FOREIGN AND COMMONWEALTH OFFICE: MANAGING RISK IN THE OVERSEAS TERRITORIES
Publication of the Committee's 17th Report, Session 2007-08
Edward Leigh MP, Chairman of the Committee of Public Accounts, today said:
"The Foreign and Commonwealth Office is not doing enough to manage the risks arising from the UK's liability for the 14 Overseas Territories choosing to remain under British sovereignty.
"In most of the Territories, the standards of regulation across areas such as banking, money laundering, insurance and securities are not as good as those in the Crown Dependencies. The FCO, actively supported by other relevant agencies, must do more to help the Territories, especially the smaller ones, strengthen regulation. Where necessary, this should include bringing in more UK investigators and prosecutors.
"The UK government must also be fully on top of the risks associated with its ultimate liability for the management of law and order in the Territories and for how Territories plan for disasters. The FCO should lay down the policing standards expected of the Territories and, together with DFID, draw up comprehensive disaster management strategies where they do not exist. In a world of climate change and rising sea levels, it is worrying that not all the Territories have such strategies."
Mr Leigh was speaking as the Committee published its 17th Report of this Session which, on the basis of evidence from the Foreign and Commonwealth Office and the Department for International Development, examined the oversight of offshore financial services in the Territories; the balance between UK and Territory funding and responsibilities; and governance and management of the Territories' external relations.

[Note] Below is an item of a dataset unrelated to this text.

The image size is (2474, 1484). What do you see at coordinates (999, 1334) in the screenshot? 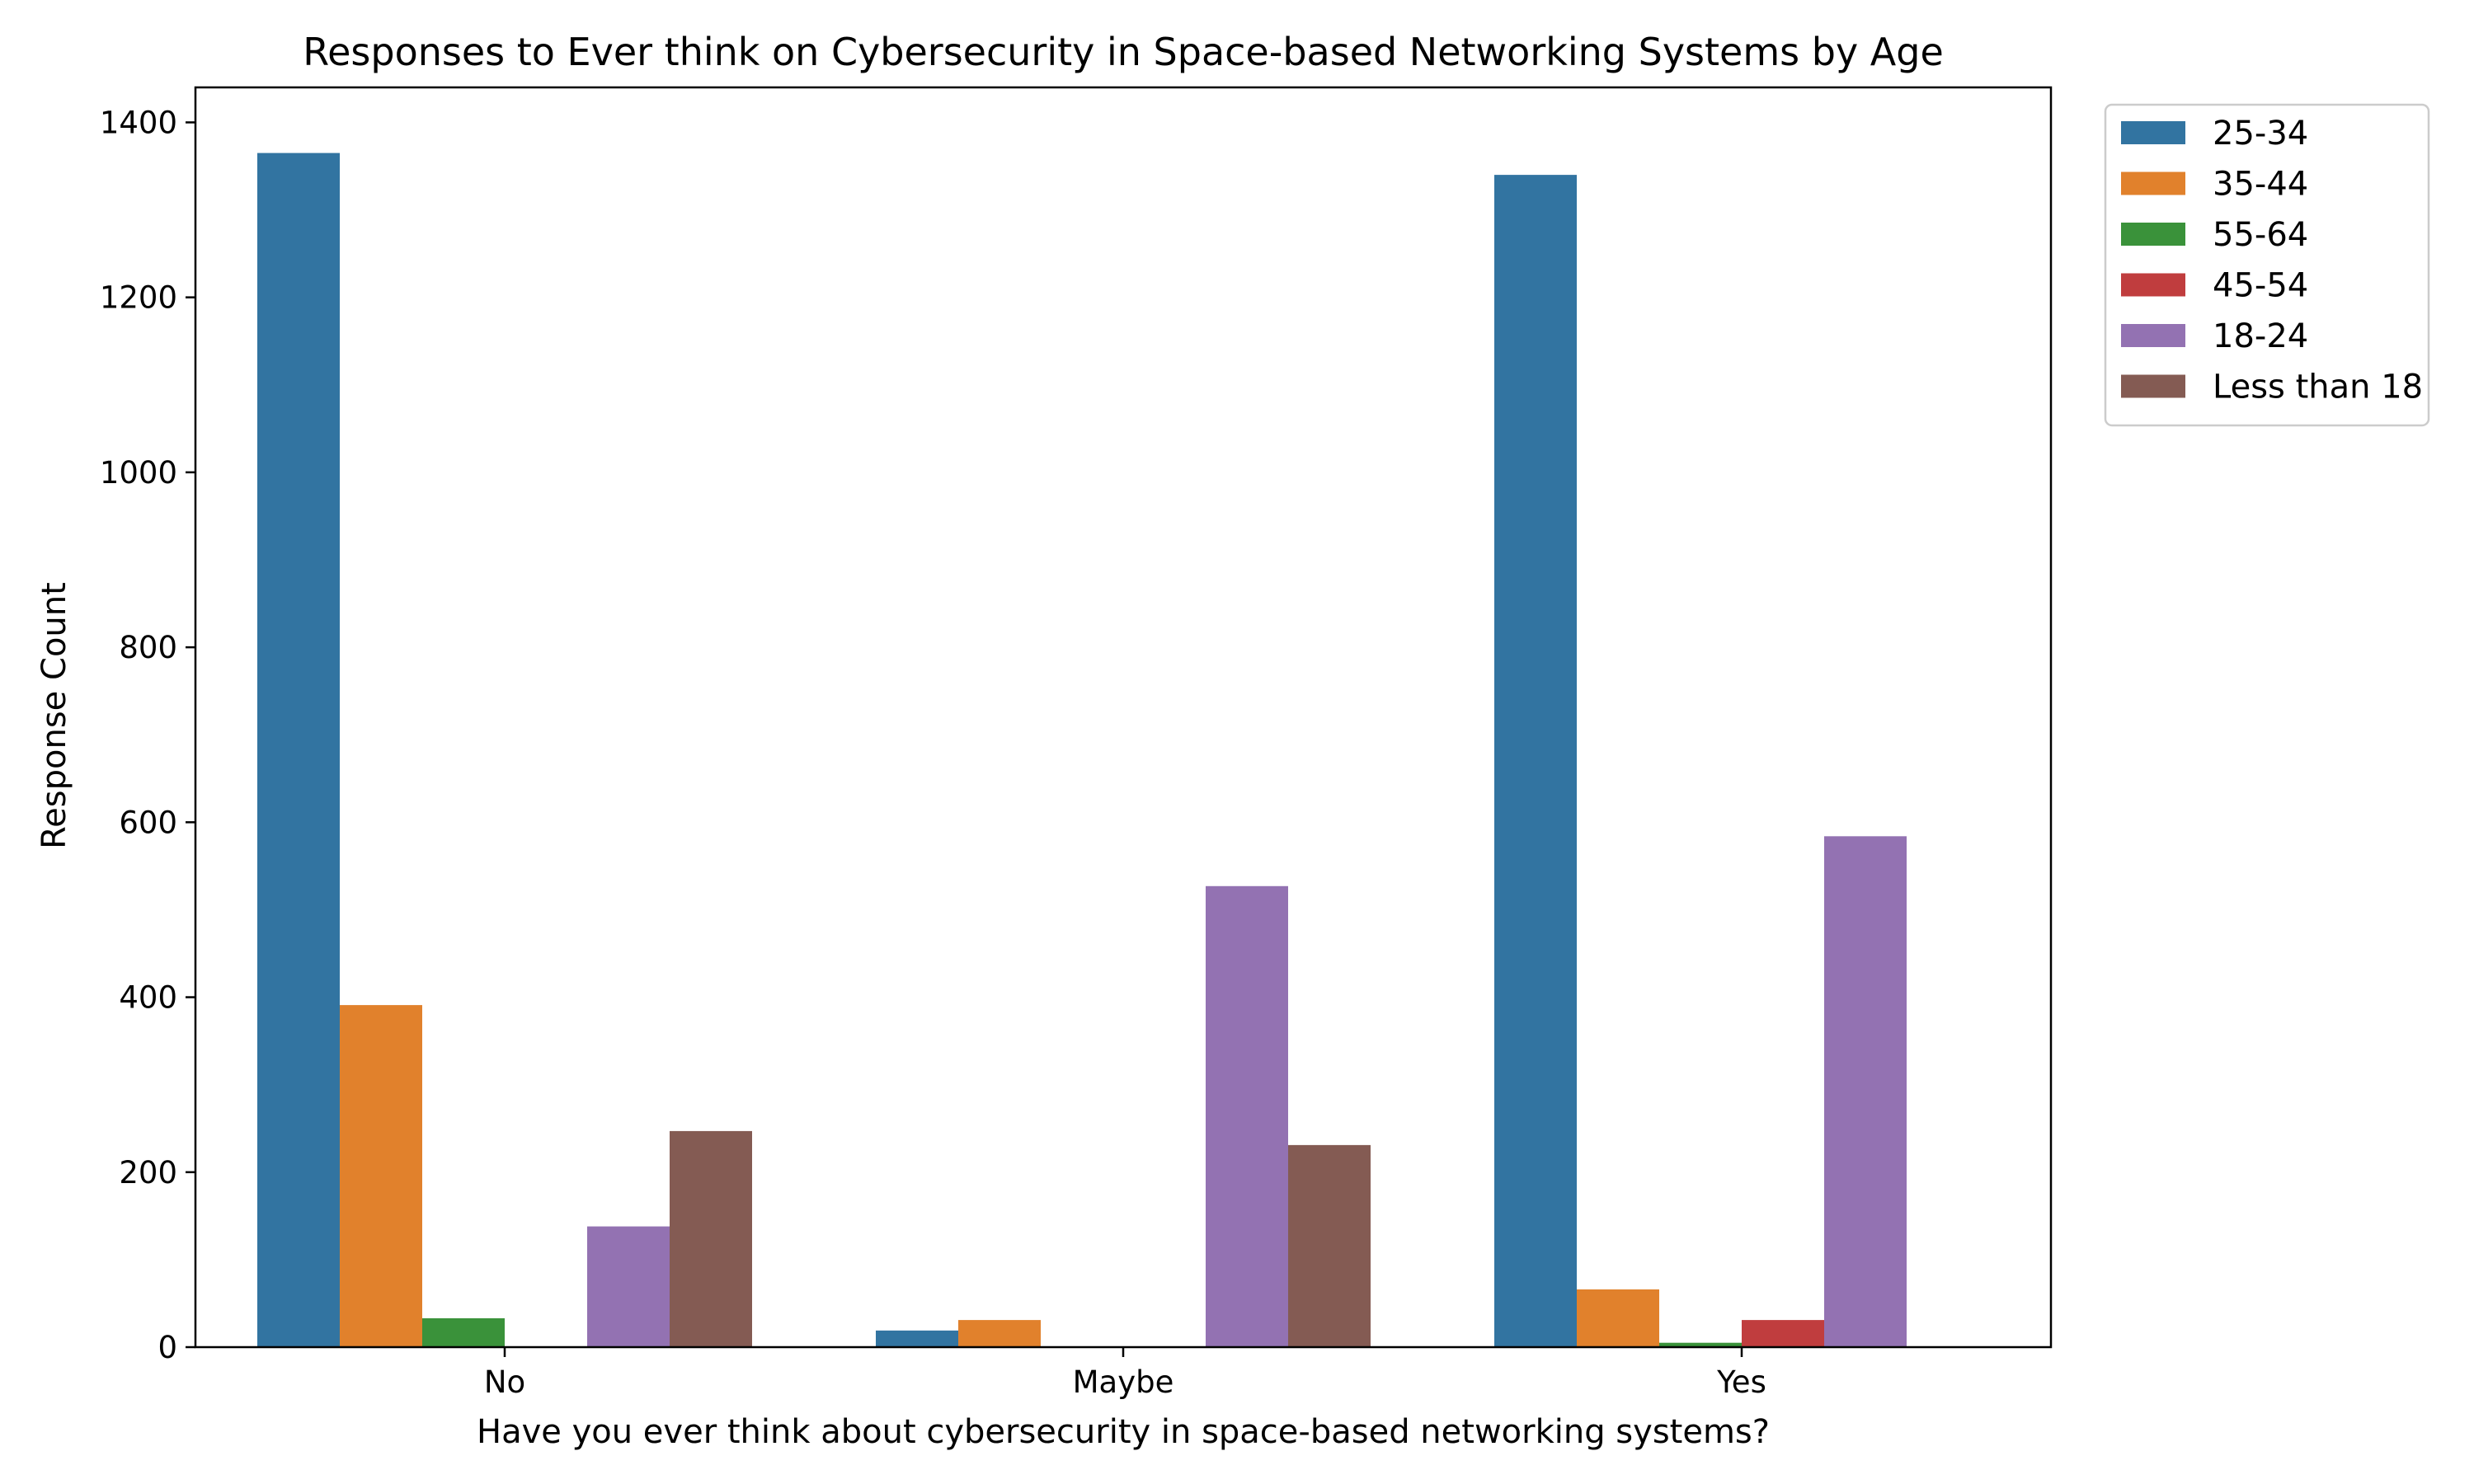
I see `bar-35-44-maybe` at bounding box center [999, 1334].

The United Kingdom retains responsibility for 14 Overseas Territories, 11 of which are permanently populated and which choose to remain under British sovereignty rather than to become independent states. The Territories are a diverse group, including Bermuda, home to 65,000 people and a major financial centre, and St. Helena, one of the most isolated populated islands in the world and reliant on UK aid.
While the Territories are a UK-wide responsibility, the Foreign and Commonwealth Office ("the Department") is the lead Department for coordinating UK Government policy for the Territories. The Department for International Development (DFID) coordinates development assistance, focusing on the three Territories of Montserrat, St. Helena and Pitcairn.
Assessing and managing the diverse range of risks facing the Territories is challenging. The Department aims to strike a balance between maximising the autonomy given to Territories' democratically elected governments, and minimising risks to the UK. The UK has dealt with a wide variety of risks and liabilities in the past, including pension liabilities of an estimated £100 million in Gibraltar and emergency aid of over £250 million to Montserrat after a volcanic eruption on the island.
The Department is attempting to increase capacity for oversight of Territories' financial services industries. However, regulatory standards in most Territories are not yet up to those in the Crown Dependencies (Jersey, Guernsey and the Isle of Man). Limited capacity also reduces the ability of Territories to investigate and prosecute money laundering. The Department has written to UK agencies, such as the Financial Services Authority, the Treasury and the Serious Organised Crime Agency, to emphasise the need for their involvement.
The Governor retains responsibility for managing risks such as crime and disasters, yet is dependent on funding being provided from Territory governments. In order to preserve relationships with local governments, Governors tend to rely on their influencing abilities and are reluctant to use more coercive measures to require funding.
Territories have seen improvements in disaster management, but this needs to accelerate as rising sea levels and global warming add to the existing risks from hurricanes and volcanoes. The Department's programme funds aimed at increasing Territory capacity to meet risks and encouraging sustainable development have been too thinly spread to be effective.
Standards of governance and financial reporting in the Territories are variable and can fall below standards acceptable in UK Local Government. Lax financial management can evade Departmental controls to protect the UK from risk, although there is stronger fiscal oversight of Territories receiving Development aid. The Department also represents the Territories' external interests. It is continuing diplomatic contacts with Argentina over a lack of air access through Argentinean airspace to the Falklands Islands, and over rights to fishing licences, an important income generator in the South Atlantic. The Department also maintains that legal costs it has incurred in contesting the right of the Chagos Islanders to return to their homeland of Diego Garcia in the British Indian Ocean Territory are justified.